Problem statement
Which lines run from the one containing "Instruction: Enable the Pre count-in checkbox" through the end of the entries? Restate them word for word, and only those.

Provided data

Content starts

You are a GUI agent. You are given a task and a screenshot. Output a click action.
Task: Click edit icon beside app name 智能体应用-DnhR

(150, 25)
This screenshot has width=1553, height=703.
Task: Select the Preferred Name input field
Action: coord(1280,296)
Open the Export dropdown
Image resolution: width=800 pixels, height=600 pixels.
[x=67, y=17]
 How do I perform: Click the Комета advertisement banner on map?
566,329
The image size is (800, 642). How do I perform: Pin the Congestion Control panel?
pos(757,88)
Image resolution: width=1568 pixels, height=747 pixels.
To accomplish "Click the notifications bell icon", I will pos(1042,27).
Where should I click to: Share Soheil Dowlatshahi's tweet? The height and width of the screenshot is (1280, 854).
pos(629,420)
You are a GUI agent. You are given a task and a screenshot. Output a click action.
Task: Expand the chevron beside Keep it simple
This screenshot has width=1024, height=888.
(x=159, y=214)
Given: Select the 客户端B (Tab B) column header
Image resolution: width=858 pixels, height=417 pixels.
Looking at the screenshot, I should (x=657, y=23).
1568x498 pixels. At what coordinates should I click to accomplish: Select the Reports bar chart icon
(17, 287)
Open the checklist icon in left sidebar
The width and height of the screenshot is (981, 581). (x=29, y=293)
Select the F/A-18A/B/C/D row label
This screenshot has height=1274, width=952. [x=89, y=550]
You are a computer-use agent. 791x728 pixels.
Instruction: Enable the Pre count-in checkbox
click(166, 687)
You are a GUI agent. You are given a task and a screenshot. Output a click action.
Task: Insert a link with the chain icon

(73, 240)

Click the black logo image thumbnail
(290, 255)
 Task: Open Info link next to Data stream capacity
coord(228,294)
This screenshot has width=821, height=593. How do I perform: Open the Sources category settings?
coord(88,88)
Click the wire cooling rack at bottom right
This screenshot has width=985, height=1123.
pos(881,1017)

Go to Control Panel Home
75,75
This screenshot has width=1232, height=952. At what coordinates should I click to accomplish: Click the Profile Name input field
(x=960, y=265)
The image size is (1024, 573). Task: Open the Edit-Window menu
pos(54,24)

Content ends

Answer for the task
Instruction: Enable the Pre count-in checkbox
click(166, 687)
You are a GUI agent. You are given a task and a screenshot. Output a click action.
Task: Insert a link with the chain icon

(73, 240)

Click the black logo image thumbnail
(290, 255)
 Task: Open Info link next to Data stream capacity
coord(228,294)
This screenshot has width=821, height=593. How do I perform: Open the Sources category settings?
coord(88,88)
Click the wire cooling rack at bottom right
This screenshot has width=985, height=1123.
pos(881,1017)

Go to Control Panel Home
75,75
This screenshot has width=1232, height=952. At what coordinates should I click to accomplish: Click the Profile Name input field
(x=960, y=265)
The image size is (1024, 573). Task: Open the Edit-Window menu
pos(54,24)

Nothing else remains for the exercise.